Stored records

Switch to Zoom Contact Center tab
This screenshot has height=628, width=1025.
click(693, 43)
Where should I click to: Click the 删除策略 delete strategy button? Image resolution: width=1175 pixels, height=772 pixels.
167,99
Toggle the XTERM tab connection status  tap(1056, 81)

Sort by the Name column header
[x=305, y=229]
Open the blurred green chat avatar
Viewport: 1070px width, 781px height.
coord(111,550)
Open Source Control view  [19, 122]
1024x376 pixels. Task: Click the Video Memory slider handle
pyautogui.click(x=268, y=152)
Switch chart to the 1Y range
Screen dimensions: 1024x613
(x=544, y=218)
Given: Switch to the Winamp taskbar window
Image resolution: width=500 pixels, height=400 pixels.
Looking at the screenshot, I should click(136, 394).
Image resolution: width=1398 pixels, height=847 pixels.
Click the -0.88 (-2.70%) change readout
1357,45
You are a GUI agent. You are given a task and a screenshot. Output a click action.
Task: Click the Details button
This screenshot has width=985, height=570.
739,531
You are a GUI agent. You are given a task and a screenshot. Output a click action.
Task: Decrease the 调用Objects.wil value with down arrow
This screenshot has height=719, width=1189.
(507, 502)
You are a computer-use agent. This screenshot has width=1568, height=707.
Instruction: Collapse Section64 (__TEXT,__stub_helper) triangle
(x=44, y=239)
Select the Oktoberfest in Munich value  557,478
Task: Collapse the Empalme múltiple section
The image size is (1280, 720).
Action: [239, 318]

What the task asks -
Reproduce the preceding entries exactly and completely.

Output for this task -
Switch to Zoom Contact Center tab
This screenshot has height=628, width=1025.
click(693, 43)
Where should I click to: Click the 删除策略 delete strategy button? Image resolution: width=1175 pixels, height=772 pixels.
167,99
Toggle the XTERM tab connection status  tap(1056, 81)

Sort by the Name column header
[x=305, y=229]
Open the blurred green chat avatar
Viewport: 1070px width, 781px height.
coord(111,550)
Open Source Control view  [19, 122]
1024x376 pixels. Task: Click the Video Memory slider handle
pyautogui.click(x=268, y=152)
Switch chart to the 1Y range
Screen dimensions: 1024x613
(x=544, y=218)
Given: Switch to the Winamp taskbar window
Image resolution: width=500 pixels, height=400 pixels.
Looking at the screenshot, I should click(136, 394).
Image resolution: width=1398 pixels, height=847 pixels.
Click the -0.88 (-2.70%) change readout
1357,45
You are a GUI agent. You are given a task and a screenshot. Output a click action.
Task: Click the Details button
This screenshot has width=985, height=570.
739,531
You are a GUI agent. You are given a task and a screenshot. Output a click action.
Task: Decrease the 调用Objects.wil value with down arrow
This screenshot has height=719, width=1189.
(507, 502)
You are a computer-use agent. This screenshot has width=1568, height=707.
Instruction: Collapse Section64 (__TEXT,__stub_helper) triangle
(x=44, y=239)
Select the Oktoberfest in Munich value  557,478
Task: Collapse the Empalme múltiple section
The image size is (1280, 720).
Action: [239, 318]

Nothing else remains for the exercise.